2 For example: What criteria do we use to distinguish between private and public cloud? How do these criteria—and the distinction itself—relate to hybrid cloud? To virtual private cloud? What if an organization hosts its cloud in a colocation facility? Is it public or private? Is tenancy—e.g., a single-tenant cloud hosted in an off-site facility is a private cloud—the most important criterion? If an organization uses a combination of virtualization and automation to host some of its workloads, has it created a private cloud?

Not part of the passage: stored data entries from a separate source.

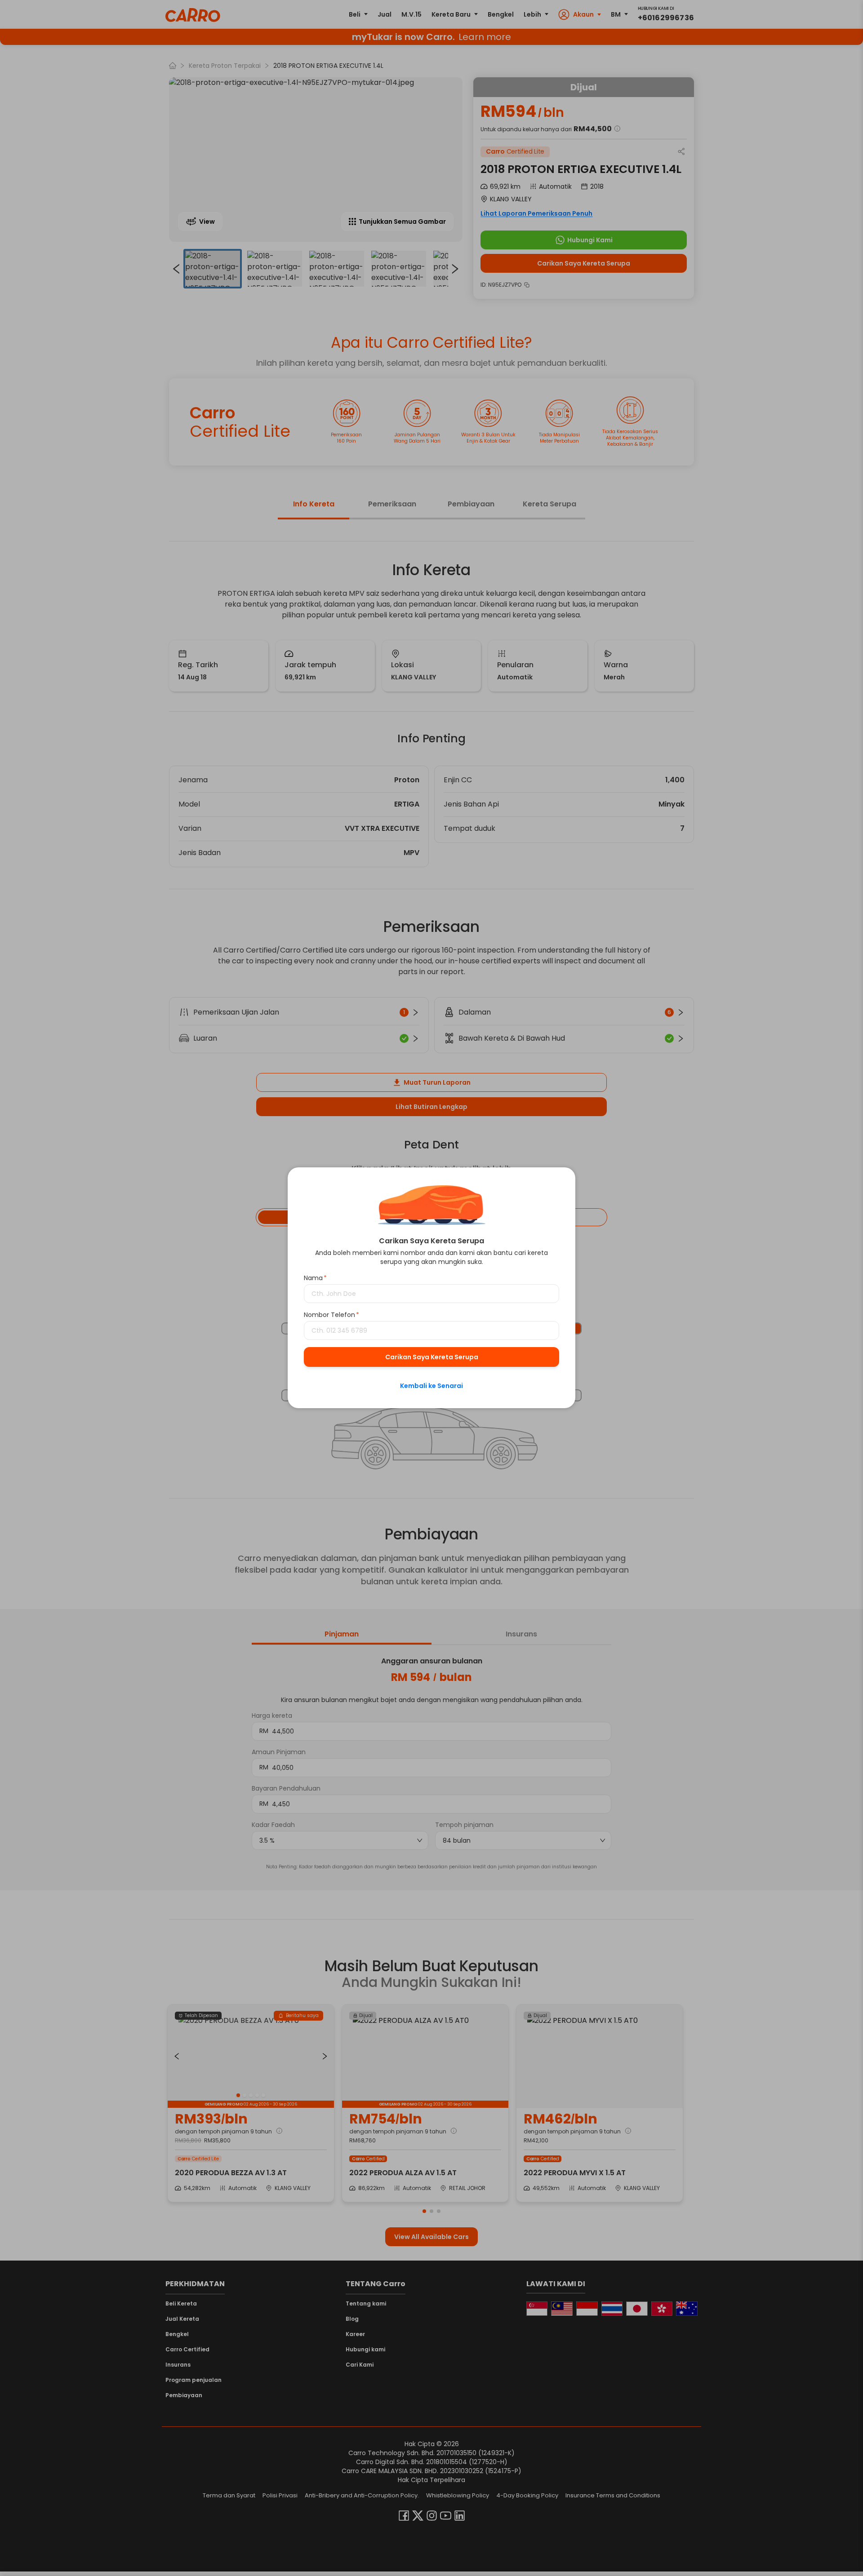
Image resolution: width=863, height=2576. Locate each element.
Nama (315, 1278)
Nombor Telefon (331, 1315)
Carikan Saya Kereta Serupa (431, 1357)
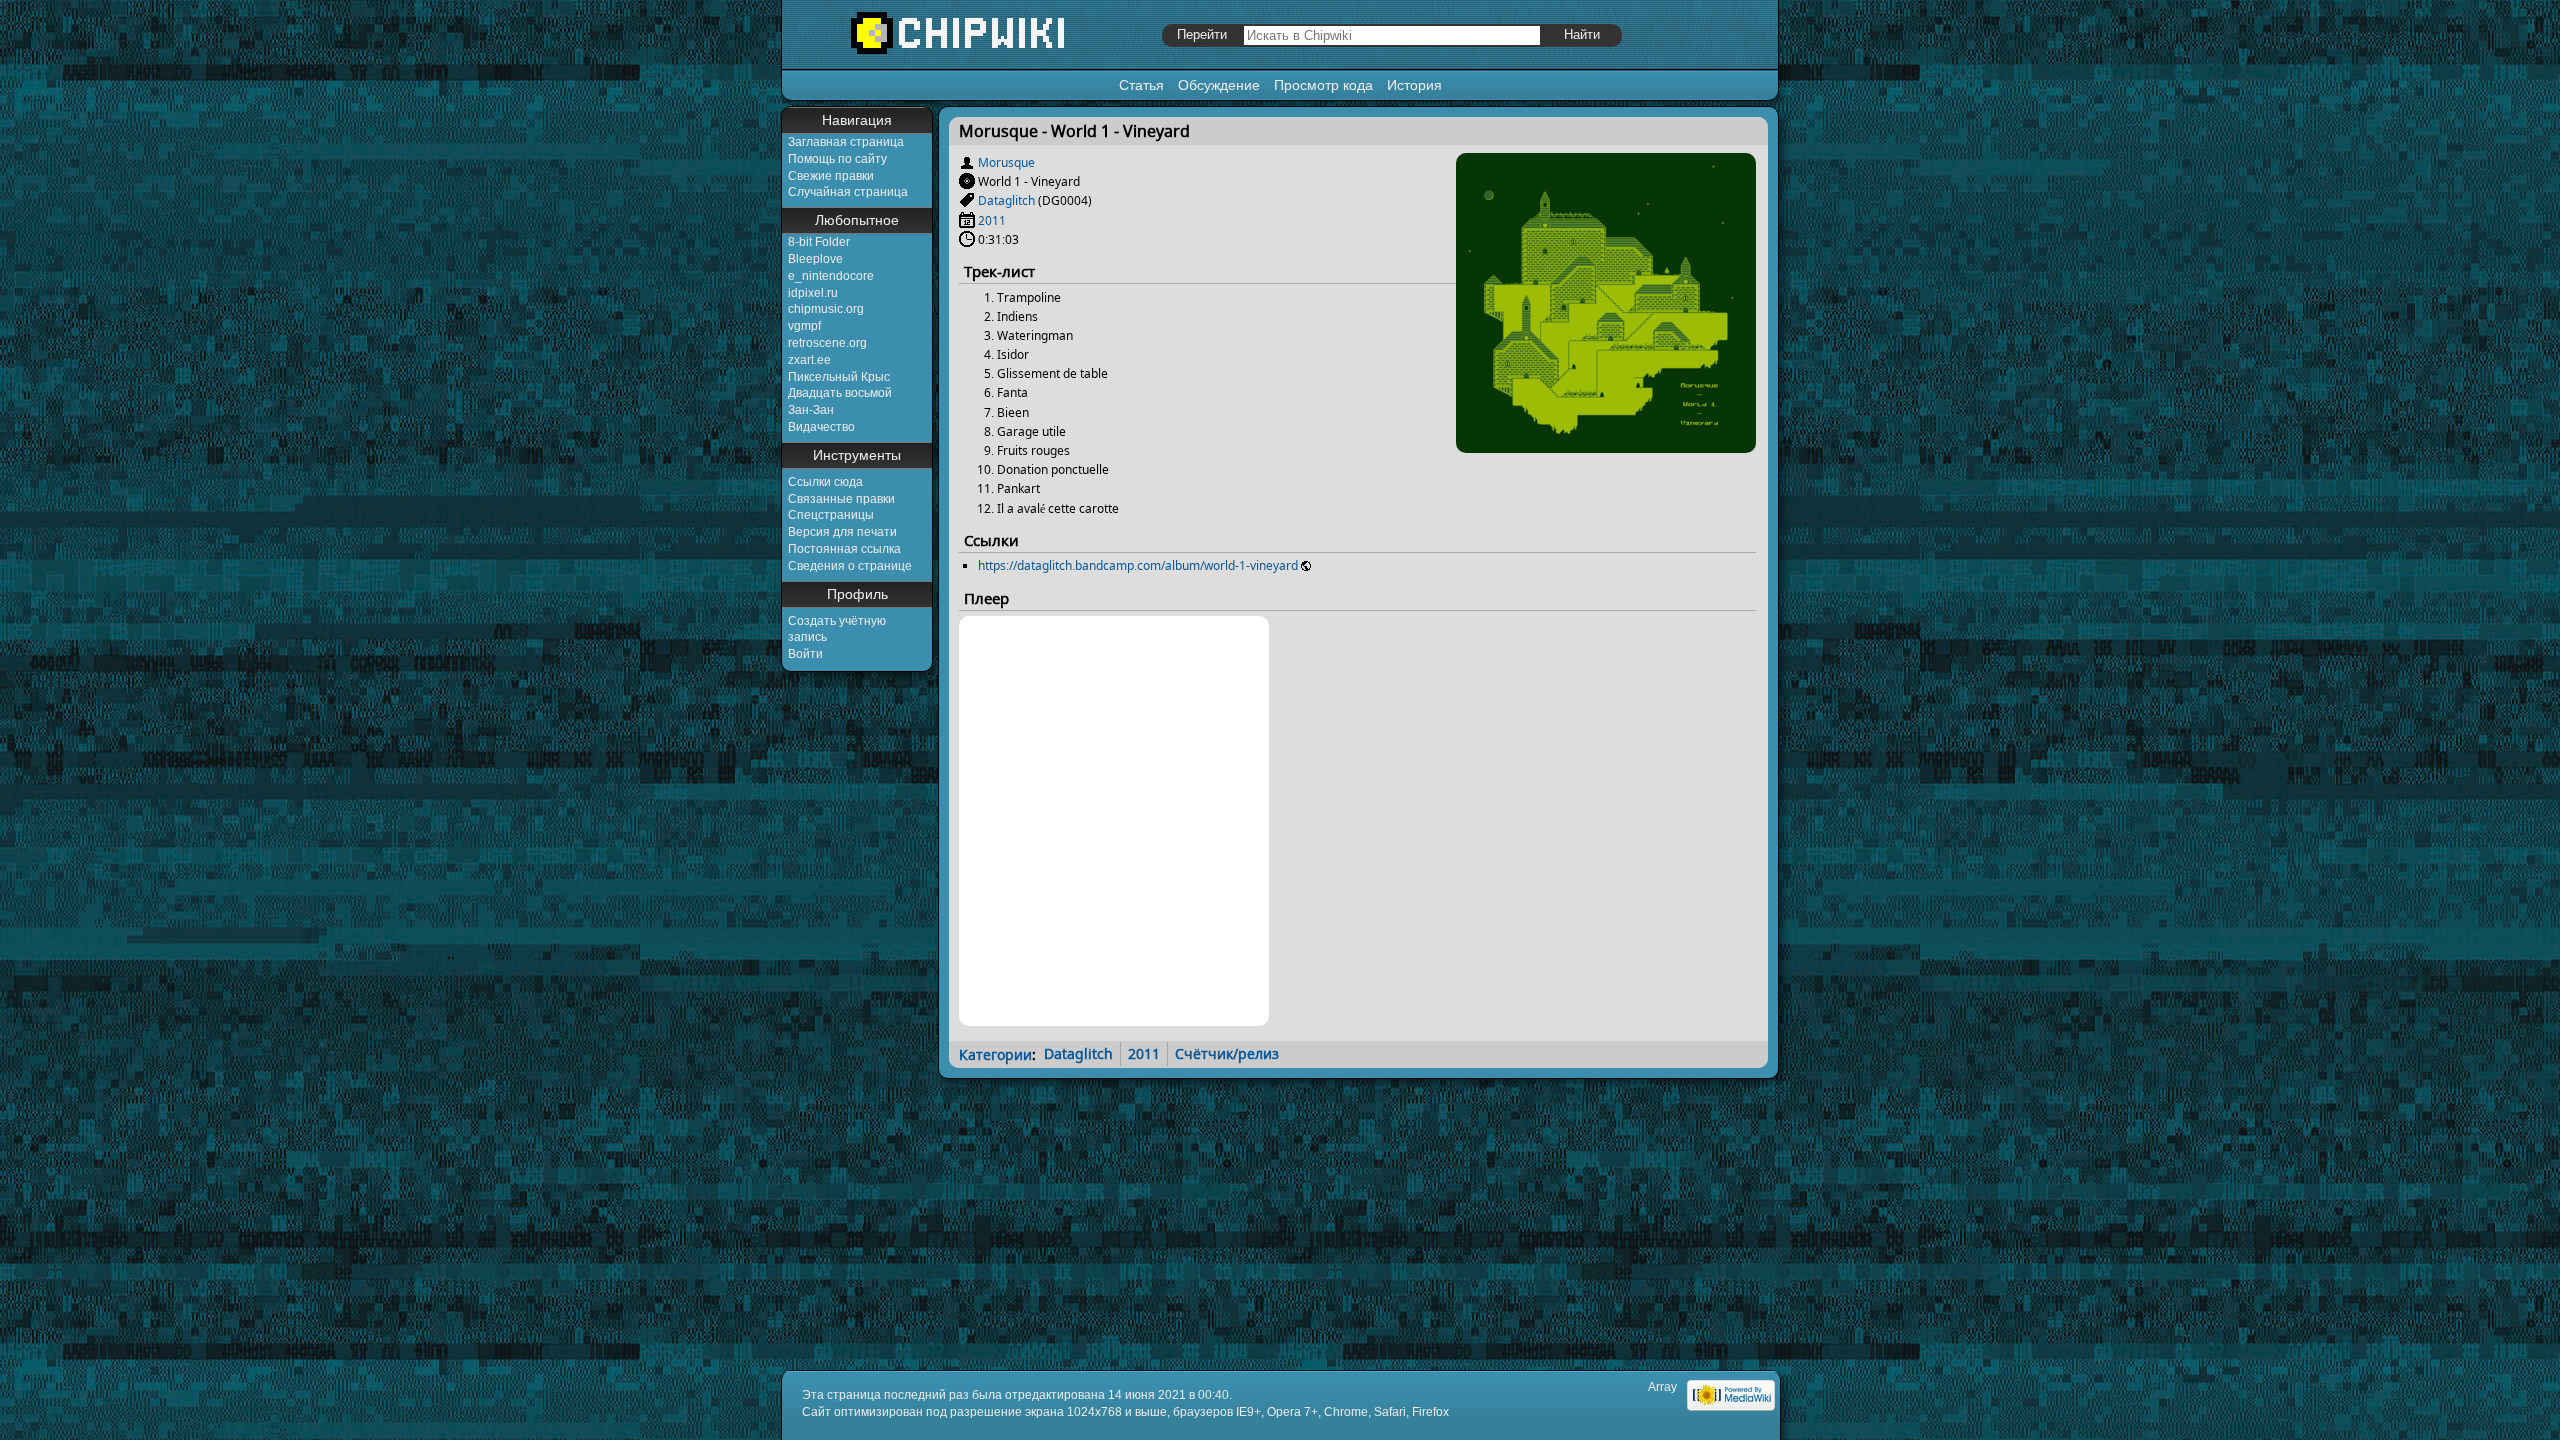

3 But which cloud? Or in which cloud context? The essential characteristics of modern software architecture—loose coupling; abstraction, isolation, and atomicity—are eliding the boundaries between what we think of as “cloud” versus “on-premises” contexts. As we wrote in our analysis of search and usage on the O’Reilly learning platform: “Specific deployment contexts will still matter, of course … but the clear boundaries that used to demarcate the public cloud from the private cloud from conventional on-premises systems will fall away. It’s all cloud-like, irrespective of context.”
4 This looks like another case in which interest in a technology—namely, serverless—also tracks with interest in other, not necessarily related technologies, in this case, microservices and SRE. Even if serverless adoption lags, interest in it seems to wax and wane with (and perhaps benefit from) interest in these other technologies.
5 These include general cloud knowledge + security; general cloud knowledge + performance; microservices + security; compliance + monitoring; compliance + performance. All with a threshold 5% lower than expected.